Come in Cloverfield (e poi in Super 8
di Abrams), memore dello Squalo (e di
Alien), il mostro non si mostra se
non a narrazione avviata, facendone vedere inizialmente soprattutto gli
effetti, con costruzione di suspense
e di mistero. E proprio ad Hitchcock sembra far riferimento la colonna sonora,
che pare citare Herrmann e la riconoscibilità della sua musica, così come una
sequenza che rimanda al suo film più analogo con gli uccelli che,
all’improvviso, si schiantano contro vetrate e persone.
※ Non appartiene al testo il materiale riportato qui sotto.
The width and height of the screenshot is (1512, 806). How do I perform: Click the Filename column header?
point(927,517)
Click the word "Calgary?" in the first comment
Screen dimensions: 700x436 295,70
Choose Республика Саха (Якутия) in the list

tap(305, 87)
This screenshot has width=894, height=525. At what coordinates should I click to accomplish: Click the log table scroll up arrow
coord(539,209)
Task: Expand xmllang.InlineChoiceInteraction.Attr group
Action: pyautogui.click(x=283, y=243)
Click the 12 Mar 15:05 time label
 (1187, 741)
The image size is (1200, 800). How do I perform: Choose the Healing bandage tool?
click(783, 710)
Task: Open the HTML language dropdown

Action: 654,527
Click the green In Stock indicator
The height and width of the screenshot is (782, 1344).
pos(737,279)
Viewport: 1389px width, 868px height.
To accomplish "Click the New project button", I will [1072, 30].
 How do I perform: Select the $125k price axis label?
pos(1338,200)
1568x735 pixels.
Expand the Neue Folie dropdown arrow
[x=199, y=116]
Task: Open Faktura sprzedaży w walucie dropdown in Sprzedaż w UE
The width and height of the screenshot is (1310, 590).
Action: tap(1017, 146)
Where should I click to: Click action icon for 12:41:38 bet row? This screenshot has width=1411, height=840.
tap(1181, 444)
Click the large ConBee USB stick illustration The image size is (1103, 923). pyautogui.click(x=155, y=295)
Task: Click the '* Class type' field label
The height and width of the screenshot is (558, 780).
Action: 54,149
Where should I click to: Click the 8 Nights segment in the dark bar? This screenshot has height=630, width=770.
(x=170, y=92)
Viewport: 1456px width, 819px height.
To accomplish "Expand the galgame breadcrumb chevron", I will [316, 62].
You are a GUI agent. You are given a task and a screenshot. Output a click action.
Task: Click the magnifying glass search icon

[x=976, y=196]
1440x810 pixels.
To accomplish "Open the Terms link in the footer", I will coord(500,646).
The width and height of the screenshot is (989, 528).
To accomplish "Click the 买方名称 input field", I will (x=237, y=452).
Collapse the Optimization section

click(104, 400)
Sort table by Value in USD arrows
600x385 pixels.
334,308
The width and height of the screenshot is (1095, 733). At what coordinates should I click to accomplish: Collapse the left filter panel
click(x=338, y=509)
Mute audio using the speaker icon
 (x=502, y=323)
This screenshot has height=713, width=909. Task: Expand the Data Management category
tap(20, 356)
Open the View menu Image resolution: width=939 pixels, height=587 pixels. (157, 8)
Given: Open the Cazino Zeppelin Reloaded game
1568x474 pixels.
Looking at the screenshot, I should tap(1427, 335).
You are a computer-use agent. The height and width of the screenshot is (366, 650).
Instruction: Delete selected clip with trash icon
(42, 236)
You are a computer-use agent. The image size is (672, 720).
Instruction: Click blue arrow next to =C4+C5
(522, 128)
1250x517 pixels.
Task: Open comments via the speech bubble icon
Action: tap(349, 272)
A
differenza di Pacific Rim, gli umani
non sono dotati di robottoni giganti bensì solo di armi di distruzione di massa
e della radioattività derivata che, peraltro, ingolosisce i mostri. Perché la
variante di questa nuova versione del kaiju classico è la moltiplicazione dei mostri: non il solo Godzilla,
proto-dinosauro roccioso, ma vi è l’aggiunta di una coppia di voraci esseri,
incrocio tra pipistrelli e scarafaggi, sul punto di figliare. Ne deriva una
ridefinizione del ruolo di Godzilla come ‘mostro buono’ o relativamente
positivo, distruttore per natura e per dimensioni ma difensore di uno status quo naturale che gli artropodi
metterebbero a rischio, inconsapevole alleato degli umani (che, ovviamente,
stentano a rendersene conto).
Nascosto tra le righe, il
messaggio ecologista e anti-nuclearista rischia di passare in secondo piano,
offuscato da una certa retorica patriottarda, funzionale, però, alla
messinscena della risposta militare agli eventi, peraltro inefficace e
controproducente. È l’inanità dell’uomo a essere rimarcata, non soltanto dalle
dimensioni dell’avversario, tali da annichilire la presenza e l’influenza
umana, ma dalla incapacità a trovare un risposta adeguata e non meramente
distruttiva con il rischio suggerito di far regredire il pianeta ad un tasso
insostenibile di contaminazione radioattiva, riportandolo alle condizioni di
vita degli antichi kaiju.
Ma è soprattutto un punto di
vista registico ad emergere dal film, nella costruzione dell’atmosfera e
nell’uso degli elementi naturali, nel continuo passaggio tra intimo e generico
che rafforza la sensazione di fallibilità e di inadeguatezza dell’uomo, del
lavoro sulla scala delle proporzioni che rimarca l’impotenza e la paura.
Costruita in post-produzione, la stereoscopia si affianca alla narrazione
costruendo una profondità ulteriore all’interno dello schermo che, nella sua
immaterialità che vuole mimare la natura, da convenzionale diventa metafisica
nel ridimensionare la vanità dell’uomo e mostrarne l’evidente fragilità.